Exercise input:
--

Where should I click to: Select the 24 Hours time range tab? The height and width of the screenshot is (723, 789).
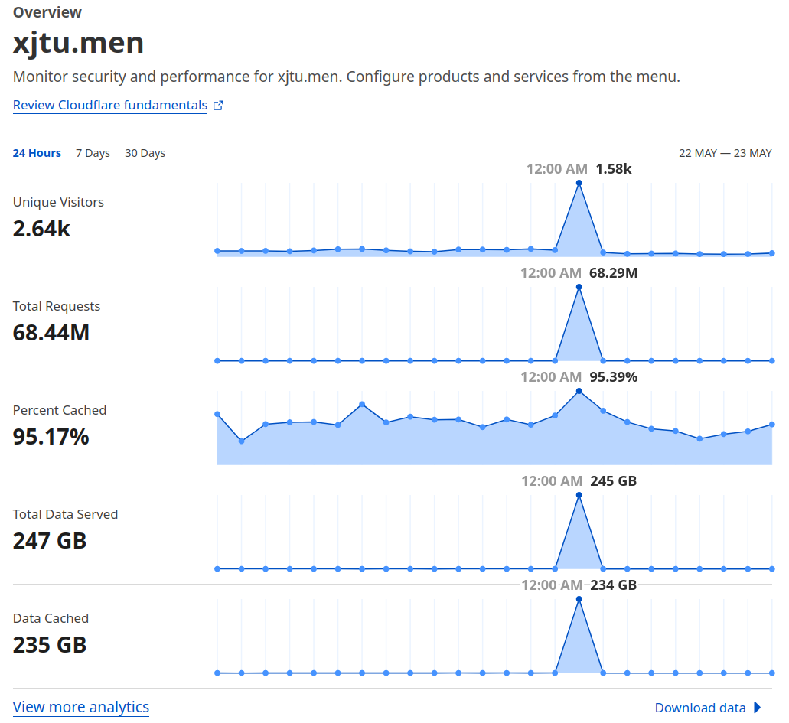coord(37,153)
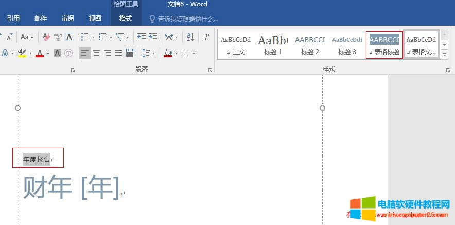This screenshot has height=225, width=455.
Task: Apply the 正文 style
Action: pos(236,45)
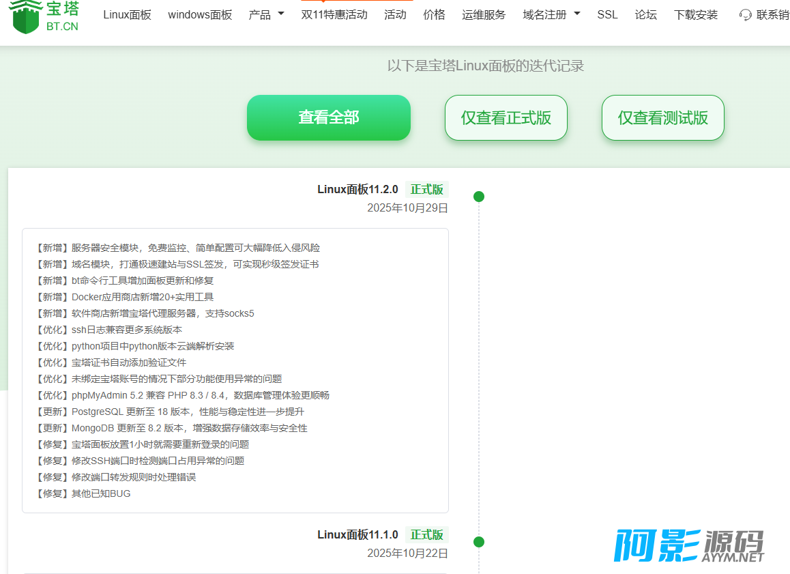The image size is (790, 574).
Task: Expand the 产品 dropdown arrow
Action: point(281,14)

--

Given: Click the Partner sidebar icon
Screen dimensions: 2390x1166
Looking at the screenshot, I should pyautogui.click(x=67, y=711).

--

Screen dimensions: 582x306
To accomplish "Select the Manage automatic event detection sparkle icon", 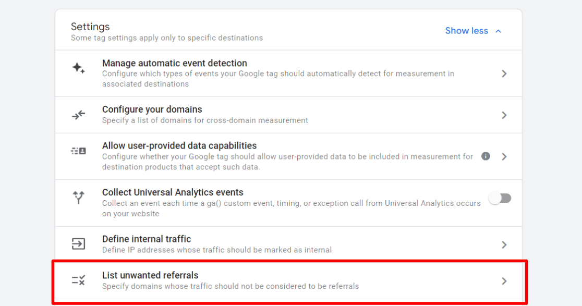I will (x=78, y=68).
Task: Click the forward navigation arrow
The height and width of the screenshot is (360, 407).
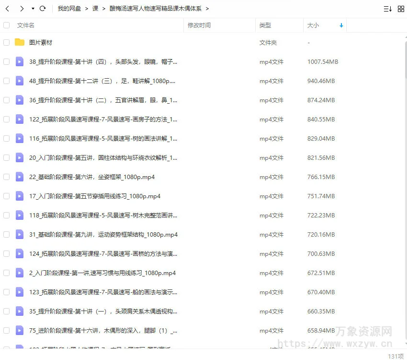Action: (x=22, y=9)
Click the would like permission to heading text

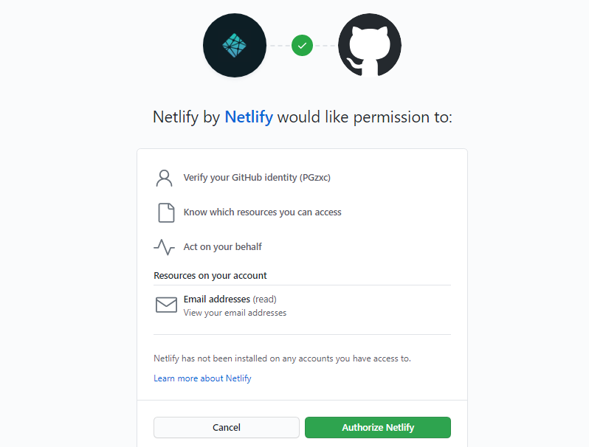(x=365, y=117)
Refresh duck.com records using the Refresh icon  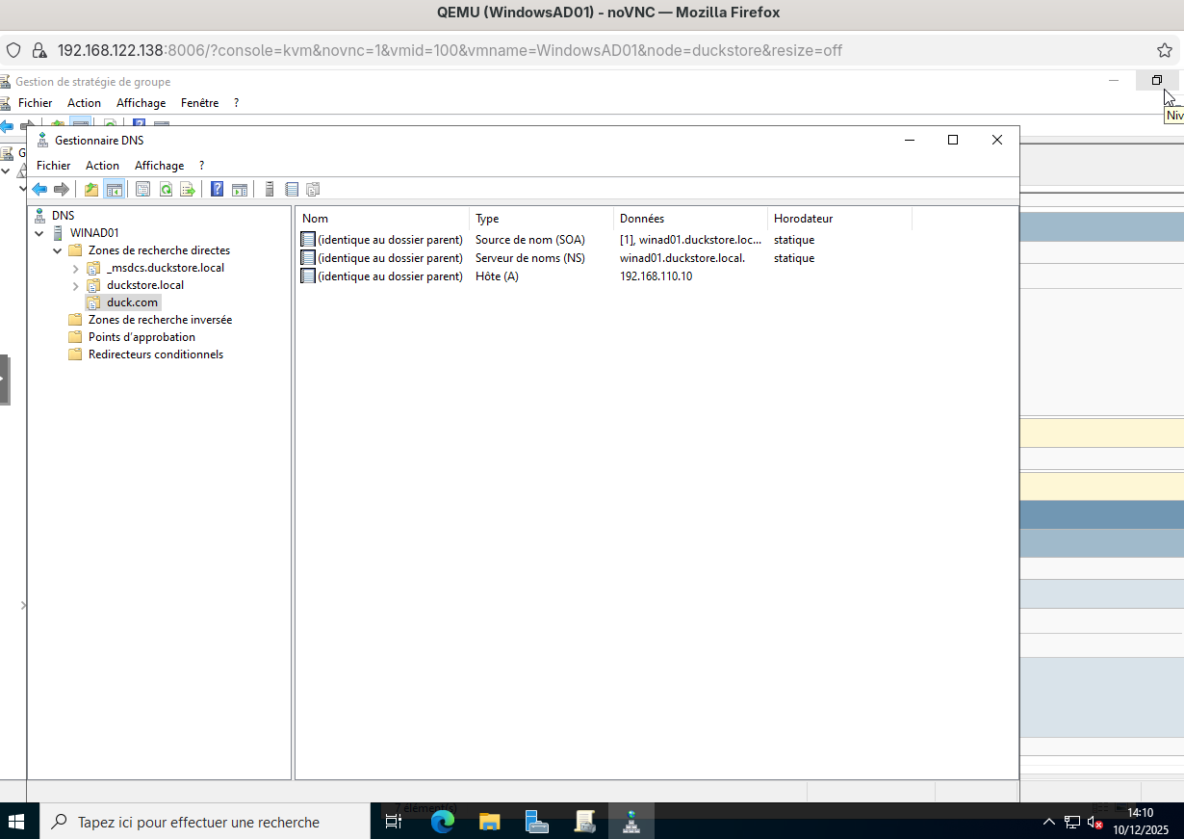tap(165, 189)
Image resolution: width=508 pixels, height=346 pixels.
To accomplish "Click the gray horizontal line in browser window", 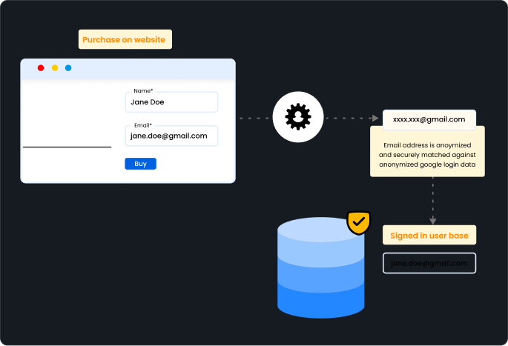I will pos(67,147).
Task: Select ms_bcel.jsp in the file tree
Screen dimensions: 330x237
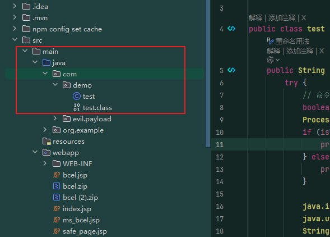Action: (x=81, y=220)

--

Job: Rewrite the lines starting at the one containing "Where should I" and ending at the one containing "Action: point(281,14)", swapping "time range" for "date range" and keeping everything else unchanged. Omit the pictures from your answer.

Correct result:
Where should I click to: Select the 24 Hours date range tab? The height and width of the screenshot is (723, 789).
coord(37,153)
This screenshot has height=225, width=455.
Task: Apply the 正文 style
Action: pos(236,45)
The image size is (790, 574).
Task: Expand the 产品 dropdown arrow
Action: point(281,14)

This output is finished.